# Problem statement
Please reproduce each of the entries below exactly as they appear.

Stored data entries:
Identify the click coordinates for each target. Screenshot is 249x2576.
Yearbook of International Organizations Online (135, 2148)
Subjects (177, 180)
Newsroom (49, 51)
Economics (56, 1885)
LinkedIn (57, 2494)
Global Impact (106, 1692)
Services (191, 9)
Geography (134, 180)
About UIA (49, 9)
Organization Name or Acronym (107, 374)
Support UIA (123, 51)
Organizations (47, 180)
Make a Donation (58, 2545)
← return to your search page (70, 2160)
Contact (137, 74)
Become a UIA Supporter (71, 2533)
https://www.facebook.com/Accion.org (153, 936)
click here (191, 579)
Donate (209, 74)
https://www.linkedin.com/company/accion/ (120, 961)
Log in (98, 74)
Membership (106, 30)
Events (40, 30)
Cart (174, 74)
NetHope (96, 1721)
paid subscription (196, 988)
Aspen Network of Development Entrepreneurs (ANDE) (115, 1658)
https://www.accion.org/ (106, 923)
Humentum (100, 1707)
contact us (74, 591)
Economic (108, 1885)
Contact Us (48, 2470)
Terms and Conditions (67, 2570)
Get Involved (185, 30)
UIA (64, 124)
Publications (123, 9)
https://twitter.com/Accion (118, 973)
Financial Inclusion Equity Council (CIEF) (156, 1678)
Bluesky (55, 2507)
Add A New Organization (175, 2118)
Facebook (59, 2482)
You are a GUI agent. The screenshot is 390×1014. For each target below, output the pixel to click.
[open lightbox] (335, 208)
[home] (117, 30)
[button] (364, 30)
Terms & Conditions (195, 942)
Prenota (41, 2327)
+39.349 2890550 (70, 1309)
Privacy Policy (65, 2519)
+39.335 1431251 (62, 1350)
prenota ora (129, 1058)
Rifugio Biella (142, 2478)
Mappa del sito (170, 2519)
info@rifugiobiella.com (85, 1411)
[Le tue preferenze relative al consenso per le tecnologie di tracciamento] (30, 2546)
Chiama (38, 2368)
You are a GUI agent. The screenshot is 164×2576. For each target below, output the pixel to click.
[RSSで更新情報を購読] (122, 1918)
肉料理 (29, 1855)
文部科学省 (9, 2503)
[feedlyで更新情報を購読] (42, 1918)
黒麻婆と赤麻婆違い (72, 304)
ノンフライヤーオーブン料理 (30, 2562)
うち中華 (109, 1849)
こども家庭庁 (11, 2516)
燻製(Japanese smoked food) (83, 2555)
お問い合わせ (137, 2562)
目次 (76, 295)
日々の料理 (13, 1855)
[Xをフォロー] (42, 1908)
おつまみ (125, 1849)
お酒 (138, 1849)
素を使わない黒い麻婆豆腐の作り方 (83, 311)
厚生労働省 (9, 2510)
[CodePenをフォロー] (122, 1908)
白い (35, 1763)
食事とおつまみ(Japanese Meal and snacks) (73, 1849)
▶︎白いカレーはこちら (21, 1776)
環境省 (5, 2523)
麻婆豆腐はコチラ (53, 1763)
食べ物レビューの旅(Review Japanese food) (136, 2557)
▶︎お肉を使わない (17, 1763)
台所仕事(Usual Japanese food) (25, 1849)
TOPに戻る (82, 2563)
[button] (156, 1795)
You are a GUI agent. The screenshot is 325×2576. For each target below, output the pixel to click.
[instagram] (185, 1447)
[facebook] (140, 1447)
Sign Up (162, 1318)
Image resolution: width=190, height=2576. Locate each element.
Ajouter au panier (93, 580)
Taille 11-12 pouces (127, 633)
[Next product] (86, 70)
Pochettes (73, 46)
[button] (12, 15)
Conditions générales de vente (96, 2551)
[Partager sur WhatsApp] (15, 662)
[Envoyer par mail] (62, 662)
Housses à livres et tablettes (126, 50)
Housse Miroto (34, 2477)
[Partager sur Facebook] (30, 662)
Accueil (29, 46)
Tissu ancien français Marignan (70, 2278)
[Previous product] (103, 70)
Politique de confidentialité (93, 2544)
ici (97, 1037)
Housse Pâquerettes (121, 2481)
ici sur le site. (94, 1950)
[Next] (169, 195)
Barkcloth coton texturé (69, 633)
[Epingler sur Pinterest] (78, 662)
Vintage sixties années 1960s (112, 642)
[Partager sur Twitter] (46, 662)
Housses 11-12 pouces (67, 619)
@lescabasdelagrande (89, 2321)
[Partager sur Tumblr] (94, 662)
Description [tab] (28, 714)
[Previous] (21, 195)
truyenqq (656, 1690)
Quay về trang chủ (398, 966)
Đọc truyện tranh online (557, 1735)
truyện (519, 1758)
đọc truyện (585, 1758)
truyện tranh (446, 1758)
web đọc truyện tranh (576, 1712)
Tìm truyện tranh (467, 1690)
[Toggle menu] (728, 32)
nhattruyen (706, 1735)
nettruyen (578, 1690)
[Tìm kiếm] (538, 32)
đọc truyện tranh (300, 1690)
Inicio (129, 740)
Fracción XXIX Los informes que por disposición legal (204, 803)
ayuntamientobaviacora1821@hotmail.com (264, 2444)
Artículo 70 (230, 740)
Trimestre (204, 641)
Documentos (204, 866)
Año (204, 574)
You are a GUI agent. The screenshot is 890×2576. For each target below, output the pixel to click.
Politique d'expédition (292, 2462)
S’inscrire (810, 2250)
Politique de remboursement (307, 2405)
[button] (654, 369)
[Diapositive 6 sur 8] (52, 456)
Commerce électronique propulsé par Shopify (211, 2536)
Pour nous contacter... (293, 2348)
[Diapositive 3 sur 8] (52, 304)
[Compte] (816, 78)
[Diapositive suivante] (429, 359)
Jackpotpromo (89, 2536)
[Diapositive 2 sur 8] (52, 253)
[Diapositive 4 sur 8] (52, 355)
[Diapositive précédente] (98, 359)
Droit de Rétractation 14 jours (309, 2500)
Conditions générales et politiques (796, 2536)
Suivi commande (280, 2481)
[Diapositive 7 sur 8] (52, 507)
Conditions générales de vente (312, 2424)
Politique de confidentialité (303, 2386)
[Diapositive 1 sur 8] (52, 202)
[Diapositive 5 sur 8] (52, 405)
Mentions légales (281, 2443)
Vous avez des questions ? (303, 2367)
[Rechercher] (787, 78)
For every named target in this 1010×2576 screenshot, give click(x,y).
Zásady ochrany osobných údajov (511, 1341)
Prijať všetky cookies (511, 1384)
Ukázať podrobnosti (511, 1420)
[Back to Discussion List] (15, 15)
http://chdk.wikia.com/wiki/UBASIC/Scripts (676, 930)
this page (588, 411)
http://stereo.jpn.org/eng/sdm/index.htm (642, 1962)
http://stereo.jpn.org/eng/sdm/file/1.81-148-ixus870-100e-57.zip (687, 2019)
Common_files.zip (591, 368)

# Answer to this task
Identify the click coordinates for each target. Screenshot is 249x2576.
Yearbook of International Organizations Online (135, 2148)
Subjects (177, 180)
Newsroom (49, 51)
Economics (56, 1885)
LinkedIn (57, 2494)
Global Impact (106, 1692)
Services (191, 9)
Geography (134, 180)
About UIA (49, 9)
Organization Name or Acronym (107, 374)
Support UIA (123, 51)
Organizations (47, 180)
Make a Donation (58, 2545)
← return to your search page (70, 2160)
Contact (137, 74)
Become a UIA Supporter (71, 2533)
https://www.facebook.com/Accion.org (153, 936)
click here (191, 579)
Donate (209, 74)
https://www.linkedin.com/company/accion/ (120, 961)
Log in (98, 74)
Membership (106, 30)
Events (40, 30)
Cart (174, 74)
NetHope (96, 1721)
paid subscription (196, 988)
Aspen Network of Development Entrepreneurs (ANDE) (115, 1658)
https://www.accion.org/ (106, 923)
Humentum (100, 1707)
contact us (74, 591)
Economic (108, 1885)
Contact Us (48, 2470)
Terms and Conditions (67, 2570)
Get Involved (185, 30)
UIA (64, 124)
Publications (123, 9)
https://twitter.com/Accion (118, 973)
Financial Inclusion Equity Council (CIEF) (156, 1678)
Bluesky (55, 2507)
Add A New Organization (175, 2118)
Facebook (59, 2482)
You are a GUI agent. The screenshot is 390×1014. For each target below, output the pixel to click.
[open lightbox] (335, 208)
[home] (117, 30)
[button] (364, 30)
Terms & Conditions (195, 942)
Prenota (41, 2327)
+39.349 2890550 (70, 1309)
Privacy Policy (65, 2519)
+39.335 1431251 (62, 1350)
prenota ora (129, 1058)
Rifugio Biella (142, 2478)
Mappa del sito (170, 2519)
info@rifugiobiella.com (85, 1411)
[Le tue preferenze relative al consenso per le tecnologie di tracciamento] (30, 2546)
Chiama (38, 2368)
You are a GUI agent. The screenshot is 164×2576. For each target below, output the pixel to click.
[RSSで更新情報を購読] (122, 1918)
肉料理 (29, 1855)
文部科学省 (9, 2503)
[feedlyで更新情報を購読] (42, 1918)
黒麻婆と赤麻婆違い (72, 304)
ノンフライヤーオーブン料理 (30, 2562)
うち中華 (109, 1849)
こども家庭庁 (11, 2516)
燻製(Japanese smoked food) (83, 2555)
お問い合わせ (137, 2562)
目次 (76, 295)
日々の料理 (13, 1855)
[Xをフォロー] (42, 1908)
おつまみ (125, 1849)
お酒 (138, 1849)
素を使わない黒い麻婆豆腐の作り方 (83, 311)
厚生労働省 (9, 2510)
[CodePenをフォロー] (122, 1908)
白い (35, 1763)
食事とおつまみ(Japanese Meal and snacks) (73, 1849)
▶︎白いカレーはこちら (21, 1776)
環境省 (5, 2523)
麻婆豆腐はコチラ (53, 1763)
食べ物レビューの旅(Review Japanese food) (136, 2557)
▶︎お肉を使わない (17, 1763)
台所仕事(Usual Japanese food) (25, 1849)
TOPに戻る (82, 2563)
[button] (156, 1795)
You are a GUI agent. The screenshot is 325×2576. For each target below, output the pixel to click.
[instagram] (185, 1447)
[facebook] (140, 1447)
Sign Up (162, 1318)
Image resolution: width=190, height=2576. Locate each element.
Ajouter au panier (93, 580)
Taille 11-12 pouces (127, 633)
[Next product] (86, 70)
Pochettes (73, 46)
[button] (12, 15)
Conditions générales de vente (96, 2551)
[Partager sur WhatsApp] (15, 662)
[Envoyer par mail] (62, 662)
Housses à livres et tablettes (126, 50)
Housse Miroto (34, 2477)
[Partager sur Facebook] (30, 662)
Accueil (29, 46)
Tissu ancien français Marignan (70, 2278)
[Previous product] (103, 70)
Politique de confidentialité (93, 2544)
ici (97, 1037)
Housse Pâquerettes (121, 2481)
ici sur le site. (94, 1950)
[Next] (169, 195)
Barkcloth coton texturé (69, 633)
[Epingler sur Pinterest] (78, 662)
Vintage sixties années 1960s (112, 642)
[Partager sur Twitter] (46, 662)
Housses 11-12 pouces (67, 619)
@lescabasdelagrande (89, 2321)
[Partager sur Tumblr] (94, 662)
Description [tab] (28, 714)
[Previous] (21, 195)
truyenqq (656, 1690)
Quay về trang chủ (398, 966)
Đọc truyện tranh online (557, 1735)
truyện (519, 1758)
đọc truyện (585, 1758)
truyện tranh (446, 1758)
web đọc truyện tranh (576, 1712)
Tìm truyện tranh (467, 1690)
[Toggle menu] (728, 32)
nhattruyen (706, 1735)
nettruyen (578, 1690)
[Tìm kiếm] (538, 32)
đọc truyện tranh (300, 1690)
Inicio (129, 740)
Fracción XXIX Los informes que por disposición legal (204, 803)
ayuntamientobaviacora1821@hotmail.com (264, 2444)
Artículo 70 (230, 740)
Trimestre (204, 641)
Documentos (204, 866)
Año (204, 574)
You are a GUI agent. The screenshot is 890×2576. For each target below, output the pixel to click.
Politique d'expédition (292, 2462)
S’inscrire (810, 2250)
Politique de remboursement (307, 2405)
[button] (654, 369)
[Diapositive 6 sur 8] (52, 456)
Commerce électronique propulsé par Shopify (211, 2536)
Pour nous contacter... (293, 2348)
[Diapositive 3 sur 8] (52, 304)
[Compte] (816, 78)
[Diapositive suivante] (429, 359)
Jackpotpromo (89, 2536)
[Diapositive 2 sur 8] (52, 253)
[Diapositive 4 sur 8] (52, 355)
[Diapositive précédente] (98, 359)
Droit de Rétractation 14 jours (309, 2500)
Conditions générales et politiques (796, 2536)
Suivi commande (280, 2481)
[Diapositive 7 sur 8] (52, 507)
Conditions générales de vente (312, 2424)
Politique de confidentialité (303, 2386)
[Diapositive 1 sur 8] (52, 202)
[Diapositive 5 sur 8] (52, 405)
Mentions légales (281, 2443)
Vous avez des questions ? (303, 2367)
[Rechercher] (787, 78)
For every named target in this 1010×2576 screenshot, give click(x,y).
Zásady ochrany osobných údajov (511, 1341)
Prijať všetky cookies (511, 1384)
Ukázať podrobnosti (511, 1420)
[Back to Discussion List] (15, 15)
http://chdk.wikia.com/wiki/UBASIC/Scripts (676, 930)
this page (588, 411)
http://stereo.jpn.org/eng/sdm/index.htm (642, 1962)
http://stereo.jpn.org/eng/sdm/file/1.81-148-ixus870-100e-57.zip (687, 2019)
Common_files.zip (591, 368)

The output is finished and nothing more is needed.